Der Antragsgegner hat die Kosten des Beschwerdeverfahrens zu tragen.
Der Wert des Beschwerdeverfahrens wird auf 4.000 € festgesetzt.
Gründe
I.
Die beteiligten geschiedenen Ehegatten streiten um die Überlassung der Ehewohnung anlässlich der Scheidung.
Die Antragstellerin hat die verfahrensgegenständliche Zweizimmerwohnung Ende 2003 angemietet und ist zum 1. Januar 2004 unter Hinterlegung einer Mietsicherheit von 924,84 € eingezogen. Sie hat die Wohnung eingerichtet. Die Nettokaltmiete beträgt monatlich 308,28 € (Bl 4R WH), die Warmmiete 487 €. 2011 ist der Antragsgegner in die Wohnung mit eingezogen. Seine (Mit-)Aufnahme in den Mietvertrag haben die Beteiligten nicht veranlasst. Aus der Ehe der Beteiligten sind keine Kinder hervorgegangen. Jedenfalls seit dem 1. Mai 2019 leben die Beteiligten innerhalb der Ehewohnung voneinander getrennt. Die Antragstellerin bezieht ein Erwerbseinkommen von 1.250 €. Der Antragsgegner ist seit dem 1. Juni 2020 arbeitslos und bezieht Arbeitslosengeld in Höhe von 976 €, Pflegegeld für die Pflege seiner Stiefmutter in Höhe von 545 Euro, und eine von der Stiefmutter gezahlte pauschale Aufwandsentschädigung in Höhe von 260 €.

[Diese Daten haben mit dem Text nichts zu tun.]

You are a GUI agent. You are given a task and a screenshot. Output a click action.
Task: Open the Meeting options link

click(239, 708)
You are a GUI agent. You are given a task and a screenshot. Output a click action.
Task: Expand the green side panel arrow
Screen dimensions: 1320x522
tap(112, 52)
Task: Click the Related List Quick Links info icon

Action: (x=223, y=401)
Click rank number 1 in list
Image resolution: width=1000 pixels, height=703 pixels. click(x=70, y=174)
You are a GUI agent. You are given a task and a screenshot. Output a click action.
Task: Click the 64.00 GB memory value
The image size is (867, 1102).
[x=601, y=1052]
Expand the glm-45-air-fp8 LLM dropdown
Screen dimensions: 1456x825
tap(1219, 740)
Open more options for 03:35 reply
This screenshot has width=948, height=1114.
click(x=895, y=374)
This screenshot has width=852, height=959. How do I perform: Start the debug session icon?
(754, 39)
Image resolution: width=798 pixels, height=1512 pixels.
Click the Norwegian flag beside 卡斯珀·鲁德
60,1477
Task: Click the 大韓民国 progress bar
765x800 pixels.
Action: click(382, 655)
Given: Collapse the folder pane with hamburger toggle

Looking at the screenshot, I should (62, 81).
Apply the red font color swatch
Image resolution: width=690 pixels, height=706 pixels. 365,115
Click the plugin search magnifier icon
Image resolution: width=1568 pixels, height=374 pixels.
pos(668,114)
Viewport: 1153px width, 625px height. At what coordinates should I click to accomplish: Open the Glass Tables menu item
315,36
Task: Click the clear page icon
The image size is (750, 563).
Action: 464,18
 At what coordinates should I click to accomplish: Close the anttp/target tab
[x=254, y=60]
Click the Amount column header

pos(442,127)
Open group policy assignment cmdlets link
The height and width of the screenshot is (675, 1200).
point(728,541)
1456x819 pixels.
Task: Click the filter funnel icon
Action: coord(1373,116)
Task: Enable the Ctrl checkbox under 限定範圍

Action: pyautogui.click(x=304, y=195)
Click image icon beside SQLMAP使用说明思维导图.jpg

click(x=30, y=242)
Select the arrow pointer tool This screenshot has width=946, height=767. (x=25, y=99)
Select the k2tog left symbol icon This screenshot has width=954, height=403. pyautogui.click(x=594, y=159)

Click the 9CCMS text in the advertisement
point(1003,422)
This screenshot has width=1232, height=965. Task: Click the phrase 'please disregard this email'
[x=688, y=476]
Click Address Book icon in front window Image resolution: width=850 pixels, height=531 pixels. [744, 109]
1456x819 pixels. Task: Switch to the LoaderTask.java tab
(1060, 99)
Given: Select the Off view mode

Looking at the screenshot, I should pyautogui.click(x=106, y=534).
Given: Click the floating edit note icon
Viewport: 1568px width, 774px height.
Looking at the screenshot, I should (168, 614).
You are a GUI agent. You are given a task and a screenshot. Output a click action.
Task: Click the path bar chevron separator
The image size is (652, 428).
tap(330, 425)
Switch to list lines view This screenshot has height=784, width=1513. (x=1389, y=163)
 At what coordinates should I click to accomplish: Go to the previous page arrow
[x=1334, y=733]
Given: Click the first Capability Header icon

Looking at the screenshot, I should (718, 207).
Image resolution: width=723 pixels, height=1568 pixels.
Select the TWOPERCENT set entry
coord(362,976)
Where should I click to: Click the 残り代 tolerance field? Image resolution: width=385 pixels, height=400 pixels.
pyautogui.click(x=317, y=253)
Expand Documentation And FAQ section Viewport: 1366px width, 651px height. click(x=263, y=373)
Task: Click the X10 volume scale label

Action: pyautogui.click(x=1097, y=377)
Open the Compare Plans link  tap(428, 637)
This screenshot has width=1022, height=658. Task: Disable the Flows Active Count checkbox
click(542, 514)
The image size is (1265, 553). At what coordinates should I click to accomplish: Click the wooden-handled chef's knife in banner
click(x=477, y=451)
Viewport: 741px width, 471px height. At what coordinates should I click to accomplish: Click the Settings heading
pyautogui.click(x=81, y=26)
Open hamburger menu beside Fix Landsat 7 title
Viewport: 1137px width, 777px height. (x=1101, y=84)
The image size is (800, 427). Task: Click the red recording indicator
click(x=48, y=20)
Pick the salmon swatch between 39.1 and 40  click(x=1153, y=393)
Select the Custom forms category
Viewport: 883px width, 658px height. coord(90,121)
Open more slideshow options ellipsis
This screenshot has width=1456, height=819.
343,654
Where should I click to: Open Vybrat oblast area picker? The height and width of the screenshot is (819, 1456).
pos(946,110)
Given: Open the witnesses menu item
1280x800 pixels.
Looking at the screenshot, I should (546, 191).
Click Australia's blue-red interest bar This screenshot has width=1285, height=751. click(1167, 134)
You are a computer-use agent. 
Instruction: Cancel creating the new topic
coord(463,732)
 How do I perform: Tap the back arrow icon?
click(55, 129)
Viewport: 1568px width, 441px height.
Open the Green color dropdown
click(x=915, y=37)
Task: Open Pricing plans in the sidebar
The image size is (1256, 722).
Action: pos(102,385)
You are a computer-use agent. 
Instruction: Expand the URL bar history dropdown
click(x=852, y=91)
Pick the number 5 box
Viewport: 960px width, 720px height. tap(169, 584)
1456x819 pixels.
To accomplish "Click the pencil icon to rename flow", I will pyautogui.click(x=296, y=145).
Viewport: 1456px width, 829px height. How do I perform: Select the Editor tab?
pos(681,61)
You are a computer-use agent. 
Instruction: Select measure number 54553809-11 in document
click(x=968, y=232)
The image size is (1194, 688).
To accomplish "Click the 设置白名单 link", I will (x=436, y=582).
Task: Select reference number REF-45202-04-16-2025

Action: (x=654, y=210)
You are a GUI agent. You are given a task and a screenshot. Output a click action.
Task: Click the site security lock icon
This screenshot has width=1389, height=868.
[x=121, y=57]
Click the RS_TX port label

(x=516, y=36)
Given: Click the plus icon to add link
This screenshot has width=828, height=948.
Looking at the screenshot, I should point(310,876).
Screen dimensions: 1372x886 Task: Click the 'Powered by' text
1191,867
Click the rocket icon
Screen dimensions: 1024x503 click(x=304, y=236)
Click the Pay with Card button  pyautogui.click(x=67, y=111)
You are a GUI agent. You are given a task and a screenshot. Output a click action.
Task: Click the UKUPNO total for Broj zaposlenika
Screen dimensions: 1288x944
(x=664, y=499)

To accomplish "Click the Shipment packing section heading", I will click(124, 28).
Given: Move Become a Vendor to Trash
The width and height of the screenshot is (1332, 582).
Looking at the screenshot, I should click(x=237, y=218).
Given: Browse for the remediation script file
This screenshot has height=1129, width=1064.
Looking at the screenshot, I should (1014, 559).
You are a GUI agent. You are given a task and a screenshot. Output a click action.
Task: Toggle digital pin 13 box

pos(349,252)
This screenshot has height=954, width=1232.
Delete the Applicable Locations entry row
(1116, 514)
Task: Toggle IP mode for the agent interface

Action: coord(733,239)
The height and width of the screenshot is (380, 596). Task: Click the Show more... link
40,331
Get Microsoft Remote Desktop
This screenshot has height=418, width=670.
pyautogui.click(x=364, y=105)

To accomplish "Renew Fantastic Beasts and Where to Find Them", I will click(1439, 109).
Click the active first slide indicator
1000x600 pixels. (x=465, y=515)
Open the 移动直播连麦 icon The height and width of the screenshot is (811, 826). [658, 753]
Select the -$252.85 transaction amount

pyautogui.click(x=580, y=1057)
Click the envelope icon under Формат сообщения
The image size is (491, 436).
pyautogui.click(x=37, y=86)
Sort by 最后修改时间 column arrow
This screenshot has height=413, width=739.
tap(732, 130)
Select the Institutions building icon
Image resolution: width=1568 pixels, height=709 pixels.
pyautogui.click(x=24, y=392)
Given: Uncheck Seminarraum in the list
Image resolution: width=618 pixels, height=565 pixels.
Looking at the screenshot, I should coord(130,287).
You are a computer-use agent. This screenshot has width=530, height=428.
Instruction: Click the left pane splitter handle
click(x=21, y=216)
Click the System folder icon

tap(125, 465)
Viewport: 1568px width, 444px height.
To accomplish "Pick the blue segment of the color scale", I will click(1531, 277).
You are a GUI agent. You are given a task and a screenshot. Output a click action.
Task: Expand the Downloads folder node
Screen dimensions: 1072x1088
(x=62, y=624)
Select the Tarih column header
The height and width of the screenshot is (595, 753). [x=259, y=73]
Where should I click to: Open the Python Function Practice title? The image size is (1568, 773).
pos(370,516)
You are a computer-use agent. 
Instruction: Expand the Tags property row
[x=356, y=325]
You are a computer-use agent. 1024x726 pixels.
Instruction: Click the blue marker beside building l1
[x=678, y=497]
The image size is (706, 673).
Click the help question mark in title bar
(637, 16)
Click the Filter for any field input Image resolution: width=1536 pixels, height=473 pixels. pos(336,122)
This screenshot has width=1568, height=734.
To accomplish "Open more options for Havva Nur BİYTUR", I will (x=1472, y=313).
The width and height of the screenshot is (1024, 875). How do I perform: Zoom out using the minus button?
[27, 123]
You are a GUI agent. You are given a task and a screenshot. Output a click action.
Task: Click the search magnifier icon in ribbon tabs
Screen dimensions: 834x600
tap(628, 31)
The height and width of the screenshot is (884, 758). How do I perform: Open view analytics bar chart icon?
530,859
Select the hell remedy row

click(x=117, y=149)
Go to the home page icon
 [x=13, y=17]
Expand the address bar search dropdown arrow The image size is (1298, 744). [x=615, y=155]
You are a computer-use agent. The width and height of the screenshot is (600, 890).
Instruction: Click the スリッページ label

Die Antragstellerin hat behauptet, mit der Wohnung, die vollständig ihren Wünschen an ihr Zuhause entspreche, sehr verbunden zu sein. Sie habe die Wohnung nach ihren Wünschen eingerichtet und fühle sich dort sehr wohl. Seit ihrem Einzug sei sie in der Wohngegend verwurzelt, sie habe im Haus und in der Umgebung ihre sozialen Kontakte und Freundschaften geknüpft und gestärkt. Von der Wohnung aus könne sie ihre etwa vier Kilometer entfernt gelegene Arbeitsstelle sehr gut erreichen und sie könne sich die Wohnung auch in Ansehung ihres Einkommens leisten.
Der Antragsgegner sei mit der Wohnung nicht verbunden. Er erstrebe die Zuweisung der Wohnung aus Bequemlichkeit, weil er sie gut und günstig finde. Er lege nicht viel Wert auf soziale Kontakte und habe in der Wohngegend nicht - wie sie - Freundschaften entwickelt.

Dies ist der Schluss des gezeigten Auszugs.